→ Requirements:
**a)** In the text on the telecom policy review, why did the panel propose a Telecom Competition Tribunal? Answer in one to three sentences.
**b)** Resume the text on the telecom policy review recommendations, picking up right after its final sentence.

So after looking at best international practices, our panel recommended a simple approach to applying the necessary expertise in telecom and competition policy to the telecom industry. We proposed a form of joint panel of the CRTC and the Competition Bureau that we called a “Telecom Competition Tribunal”, or TCT, as the most efficient solution to developing and applying good economic policies in the regulation of the telecom industry. The TCT would be a practical way to combine the telecom industry expertise of the CRTC with the expertise of the Competition Bureau in the economics of competition.

The TPR report recommended other legislative approaches that would bring Canada in line with, or in a leadership position in, telecom regulatory approaches adopted by OECD countries.

Finally, our panel recommended a number of new policy initiatives to meet the needs of 21st century Canada. While our core conclusion was that Canada should rely on market forces as much as possible to achieve important objectives of Canadian telecom policy, we also recommended that where the market does not achieve these objectives, the government and regulators should utilize smarter and more targeted policy and regulatory initiatives to do so.

There are a number of areas in which we thought such initiatives were necessary. I'll just list them very quickly.

First, we recommended that the CRTC be clearly empowered to order removal of some of the remaining barriers to entry by new telecom competitors--barriers including the existing restrictions on access to telephone and electrical poles, towers, rooftops, in-building wiring, and public property--so that existing and new competitors can compete more effectively.

Second, we recommended the use of radio-spectrum policies to ensure that adequate spectrum is available to new and existing companies, in order to provide advanced and competitive telecom services to Canadians in all areas of Canada.

Next, to ensure that vulnerable consumers are protected in the more competitive and less regulated telecom markets of the future, we recommended a number of initiatives.

The first is a specific legislated duty on incumbent telephone companies to continue to provide basic telephone service and to prevent abandonment of customers.

Second, we recommended the establishment of a new form of ombudsperson's office, called the telecom consumer agency, to resolve complaints from individual and small business retail customers against all telecom service providers, not just the currently regulated ones. Based on well-accepted models in the U.K., Australia, and elsewhere, we recommended that this agency run as a self-funding, independent, industry-established agency subject to guidelines set by the CRTC.

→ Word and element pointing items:
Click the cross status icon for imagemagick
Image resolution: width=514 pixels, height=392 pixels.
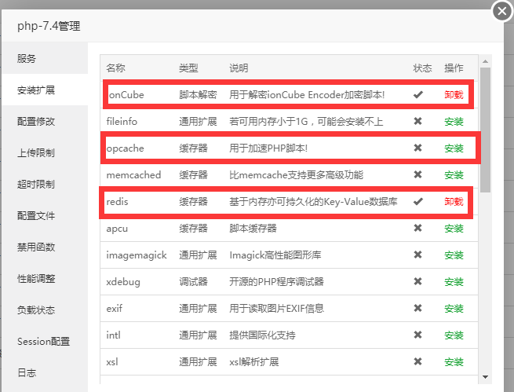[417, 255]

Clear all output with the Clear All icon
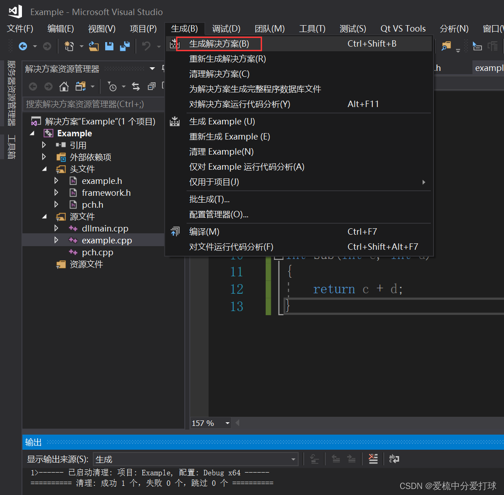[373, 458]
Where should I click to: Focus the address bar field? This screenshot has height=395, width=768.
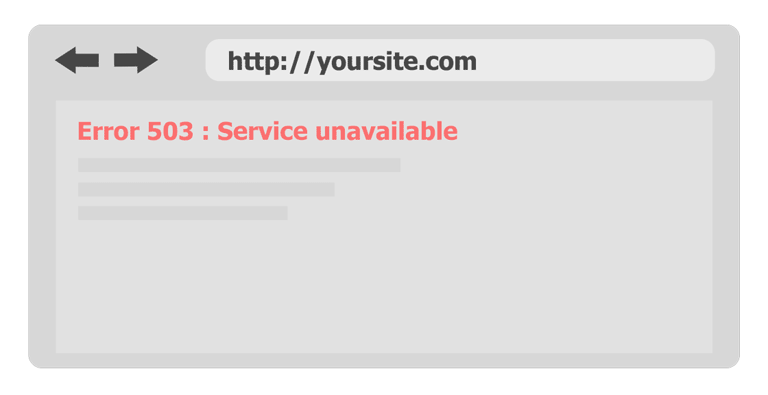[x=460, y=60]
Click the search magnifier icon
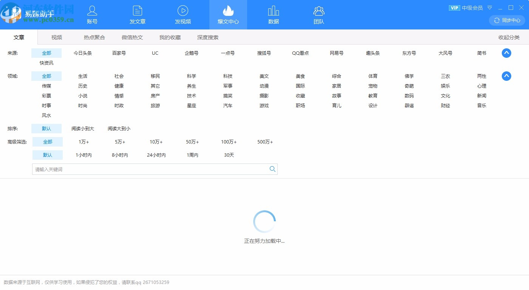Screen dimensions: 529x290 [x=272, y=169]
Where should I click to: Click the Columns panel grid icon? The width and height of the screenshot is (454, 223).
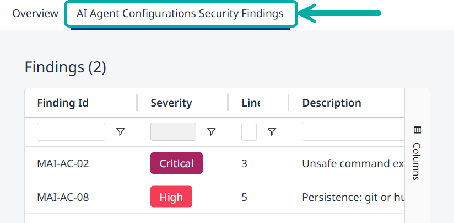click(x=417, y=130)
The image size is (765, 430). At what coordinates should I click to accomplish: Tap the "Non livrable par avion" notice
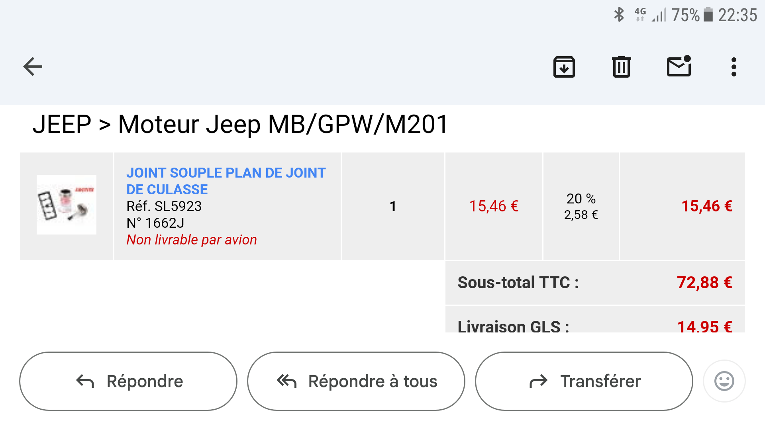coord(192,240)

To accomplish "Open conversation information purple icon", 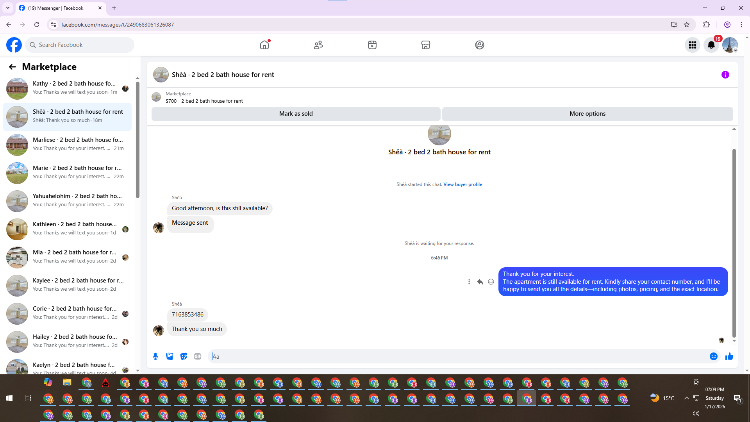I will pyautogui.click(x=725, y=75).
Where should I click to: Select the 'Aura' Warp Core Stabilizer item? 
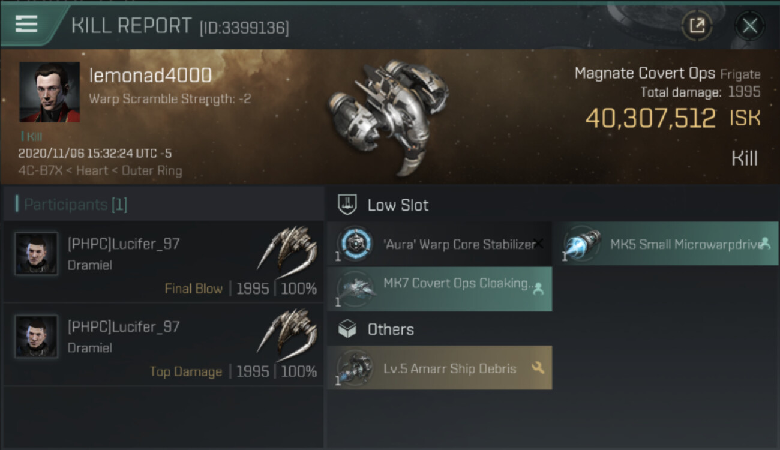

→ Responses by task:
**a)** The panel saw the Telecom Competition Tribunal as the most efficient way to develop and apply good economic policies in regulating the telecom industry. As a joint panel, it would combine the CRTC's telecom industry expertise with the Competition Bureau's expertise in the economics of competition.

**b)**
Finally, in the consumer area we recommended a regulatory power to confirm the right of Canadian consumers to access publicly available Internet applications and content by means of all public telecom networks that provide access to the Internet.

Consistent with this same approach, we believe the marketplace will continue to provide Canadians with one of the highest levels of broadband connectivity in the world. But our study suggested that for a small number of communities, often first nations communities and remote areas, it was unlikely the market would provide broadband connectivity. Therefore we recommended the U-CAN program--for “ubiquitous Canadian access network”--to ensure broadband access to these areas.

Finally, in recognition of Canada's lagging productivity performance and low level of adoption of information and communications technologies, the panel recommended a number of government policies to promote both, particularly among small and medium enterprises.

In summary, the panel saw its various recommendations as balanced and interrelated parts of a single new policy framework. This policy framework would result in deregulation in areas where market forces can best achieve Canada's long-term policy objectives while providing smart and targeted policies and regulation in areas where the market fails to do so.

We hope that the government and other stakeholders in the industry have the perseverance to complete what the TPR report has started--to make Canada a leader in terms of telecom policy--and by doing so maintain leadership in terms of the performance of our telecom sector for many years to come.

I remain available to provide as much information as possible to assist and fuel the thinking of committee members.

Thank you very much.

3:50 p.m.

Conservative

The Chair Conservative James Rajotte

Thank you very much, Mr. Intven. We did allow you to go over your time, but I thought it was important to get your opening statement on record, as you're representing, obviously, the panel that we're talking about most at the beginning of this study.

We will start now with questions. Members have six minutes for questions and answers.

We will start with Mr. McTeague.

3:50 p.m.

Liberal

Dan McTeague Liberal Pickering—Scarborough East, ON

Mr. Chair, incredibly, mine may be very brief, and I'll yield the rest of the time to Mr. Brison.

Mr. Intven, thank you very much for being here.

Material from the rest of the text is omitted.